Anyhow adorama added their 3 year warranty on it for 80$. Which covers anything, even drops. So yes please. And I'll even send it in towards the end just to get it freshened up....... They even said they'll replace the shutter. Which is amazing because of how many images I take. So I asked if I did 500,000++++ they would replace it, and he said yep. 

Sent from my XT1650 using ThePhotoForum.com mobile app


----------



## astroNikon (Apr 4, 2017)

Mashburn said:


> So I purchased a refurbished d750. It was for one of the sells agent to use for Nikon. Not sure what the shutter count is, but they think it's zero (which I'm not sure how that would be).
> 
> Anyhow adorama added their 3 year warranty on it for 80$. Which covers anything, even drops. So yes please. And I'll even send it in towards the end just to get it freshened up....... They even said they'll replace the shutter. Which is amazing because of how many images I take. So I asked if I did 500,000++++ they would replace it, and he said yep.

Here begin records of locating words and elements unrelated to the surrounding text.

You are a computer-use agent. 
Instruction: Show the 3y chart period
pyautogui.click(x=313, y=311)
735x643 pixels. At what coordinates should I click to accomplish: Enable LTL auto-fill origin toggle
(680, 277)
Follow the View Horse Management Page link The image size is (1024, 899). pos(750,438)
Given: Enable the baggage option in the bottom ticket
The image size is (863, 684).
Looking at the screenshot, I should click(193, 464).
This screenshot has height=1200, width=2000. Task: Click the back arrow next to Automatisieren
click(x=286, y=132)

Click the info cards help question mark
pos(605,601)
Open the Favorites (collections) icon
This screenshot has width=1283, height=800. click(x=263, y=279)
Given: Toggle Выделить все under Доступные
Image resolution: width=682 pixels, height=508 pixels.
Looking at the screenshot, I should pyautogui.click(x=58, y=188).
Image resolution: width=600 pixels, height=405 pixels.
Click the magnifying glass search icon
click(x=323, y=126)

I know with BestBuy, if they use it as a display model they have to send it back to Nikon.  Body or lens.  So they could have a body or lens sitting in a cabinet for display.  Then when a new model comes out or they remodel, etc. they cannot sell that camera as new NOR can they sell it as a "open box" or anything.  They have to send it back to Nikon and then it will get redistributed as a "refurb".  This helps preserve their used prices according to what I was told and prevents in-store buyers from opting for a cheaper option.


----------



## lance70 (May 2, 2017)

Nikon 750 and don't look back.


----------



## astroNikon (May 2, 2017)

Mashburn said:


> So I purchased a refurbished d750. It was for one of the sells agent to use for Nikon. Not sure what the shutter count is, but they think it's zero (which I'm not sure how that would be).
> 
> Anyhow adorama added their 3 year warranty on it for 80$. Which covers anything, even drops. So yes please. And I'll even send it in towards the end just to get it freshened up....... They even said they'll replace the shutter. Which is amazing because of how many images I take. So I asked if I did 500,000++++ they would replace it, and he said yep.
> 
> Sent from my XT1650 using ThePhotoForum.com mobile app


It's been nearly a month ... how's the D750 performing ?


----------



## shadowlands (May 2, 2017)

Welcome to Full Frame!!! Congrats!!!


----------